═════ RECORDS FOR THE EXERCISE

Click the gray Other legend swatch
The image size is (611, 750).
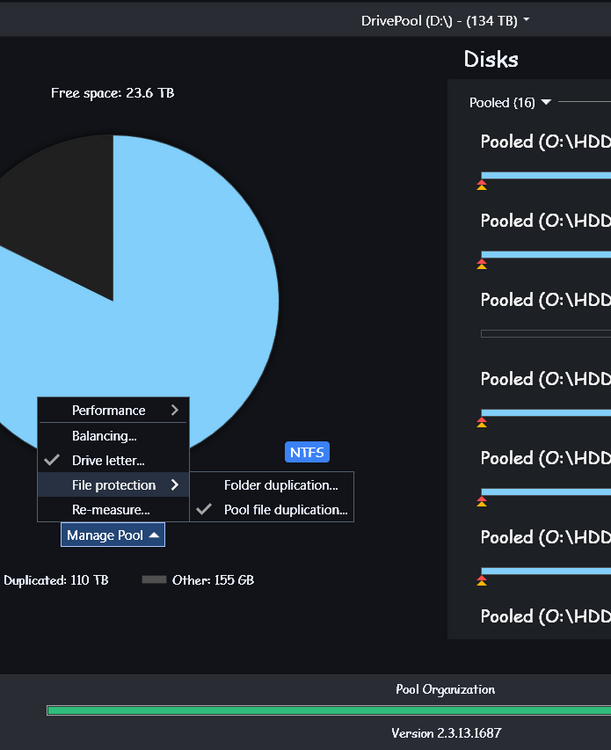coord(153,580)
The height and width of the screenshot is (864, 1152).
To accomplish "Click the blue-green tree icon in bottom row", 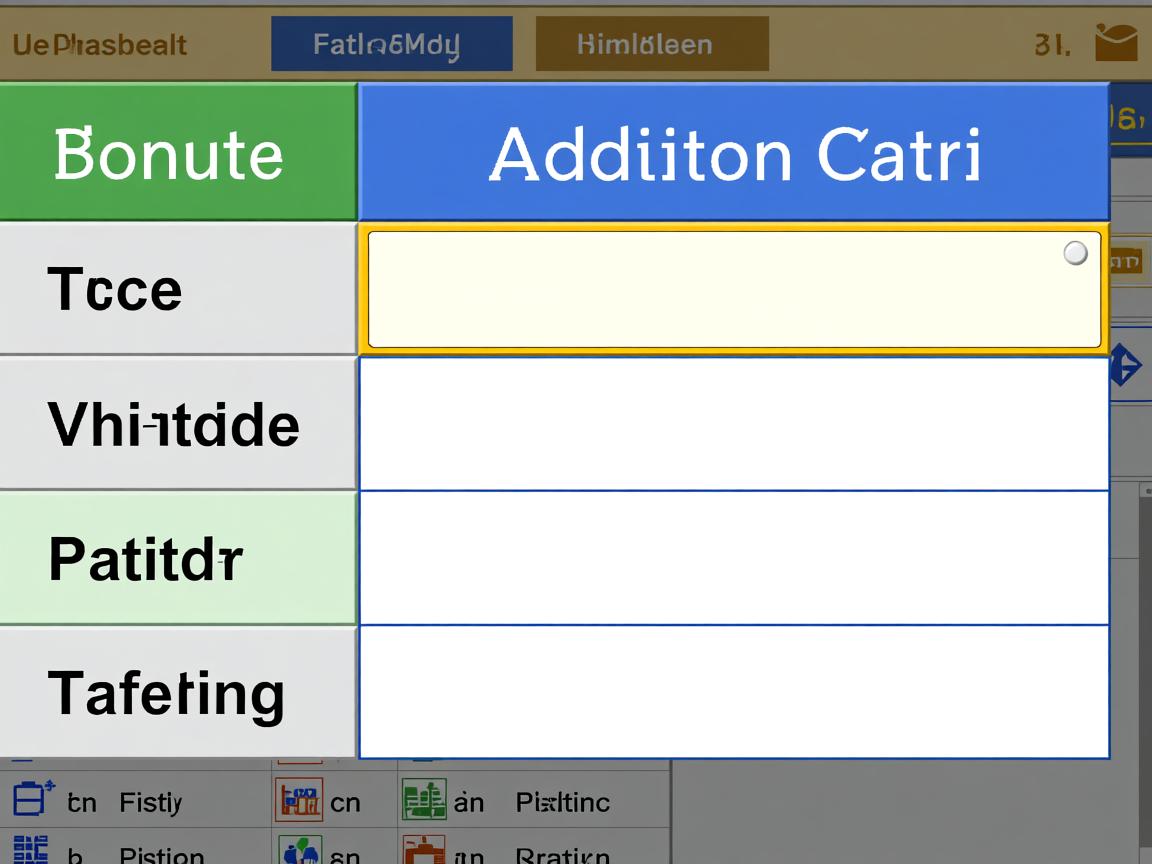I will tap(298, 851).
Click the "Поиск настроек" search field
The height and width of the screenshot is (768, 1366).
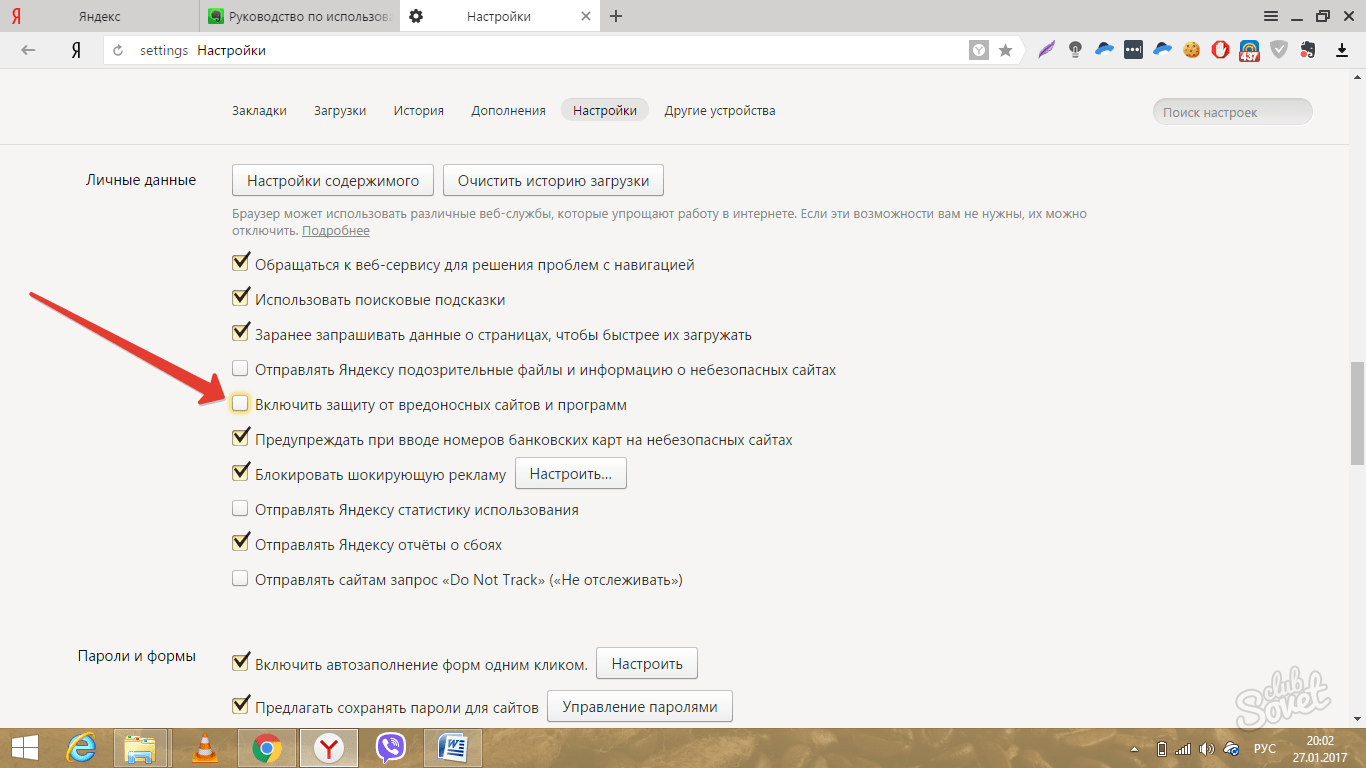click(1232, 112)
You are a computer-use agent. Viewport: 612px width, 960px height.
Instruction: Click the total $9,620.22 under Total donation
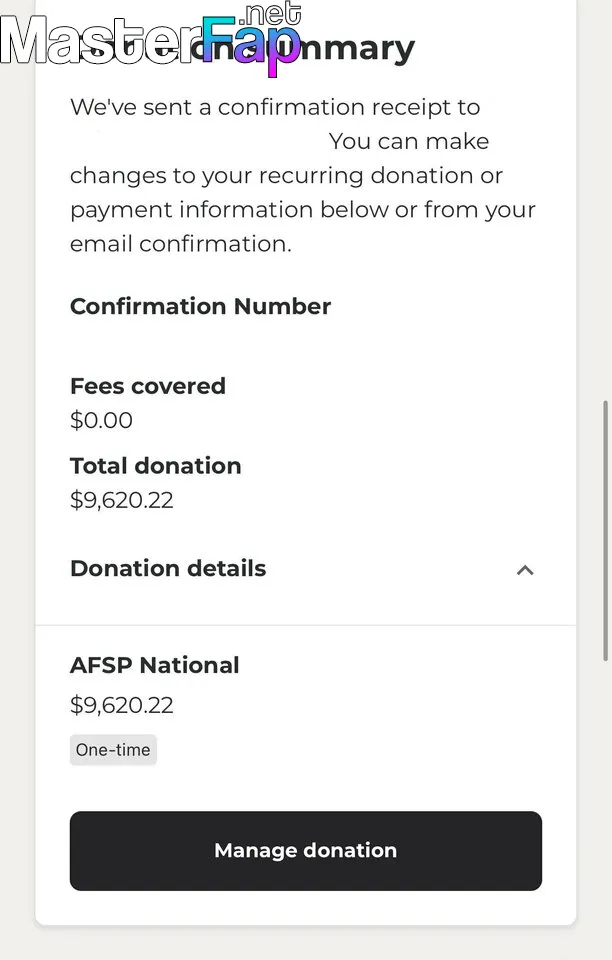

══════════

- **EXERCISE OBJECTIVE**
With pictures excluded, copy exactly the lines from the line containing "You are a computer-use" through the last line of the listing above, both ends included.

- **RESULT**
You are a computer-use agent. Viewport: 612px width, 960px height.
Instruction: Click the total $9,620.22 under Total donation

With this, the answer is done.